Espero que les resulten útiles mis sugerencias.
Samuel Rotter Bechar
Notas
1 Solo en casos de emergencia. Idealmente, sin tinta en la página.
2 Utilizar idealmente una enciclopedia en desuso.
3 Intentar conseguir ejemplares del mismo grosor para evitar accidentes desafortunados.
4 De momento, su uso solo se ha confirmado en insectos.

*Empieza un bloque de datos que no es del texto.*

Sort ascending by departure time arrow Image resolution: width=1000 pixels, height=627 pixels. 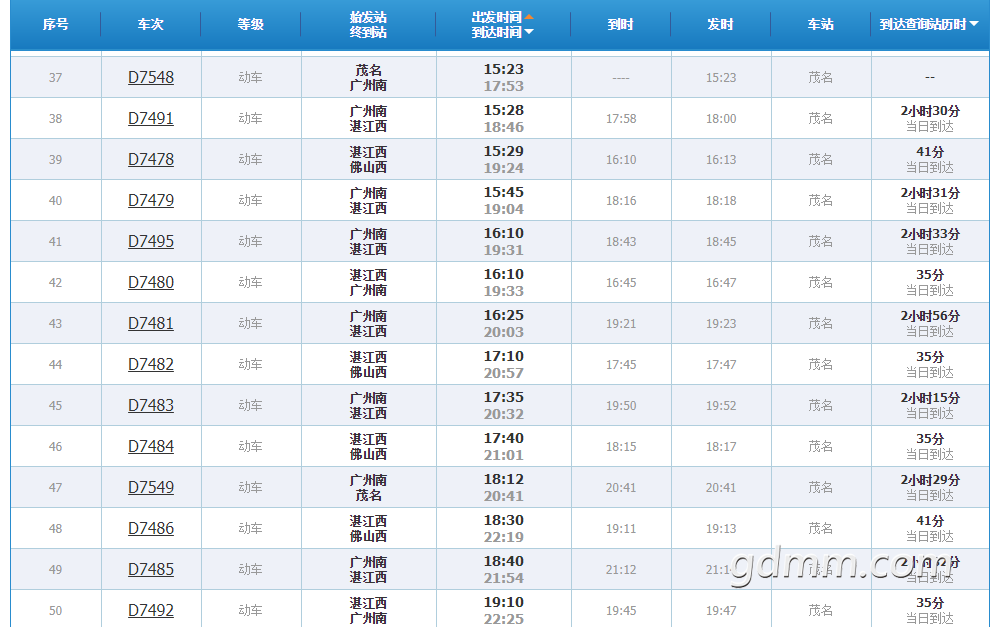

5 Si el destinatario es un niño, asegúrate de regalársela a tu menos favorito ya que no puedes velar por la integridad de la estructura.
Inútil al migrante
Al que migra y desde el retrovisor ve el árbol. Ese. Todo lo que pesa lo abandona. Despide a la hoja y a la raíz, a la rama y al tronco. A la tapa y al lomo y a todo lo que contiene. Todo papel sobre papel ocupa. Como ocupa el paisaje. Y no hay espacio. No hay espacio ni para el libro ni para la experiencia que allá lejos lo ata. Me refiero. La lectura bajo la luz de ese meridiano. Pesa más el libro o su lectura. A mi casa vino —o fue— un comerciante que me dio papel sobre papel por los kilos que contenían mis libros. En una bolsa todo libro es un peso. El comerciante jadea arrastrando la bolsa. Un peso inútil. Todo libro es inútil al migrante. Toda morada es breve, como la sombra que da el árbol.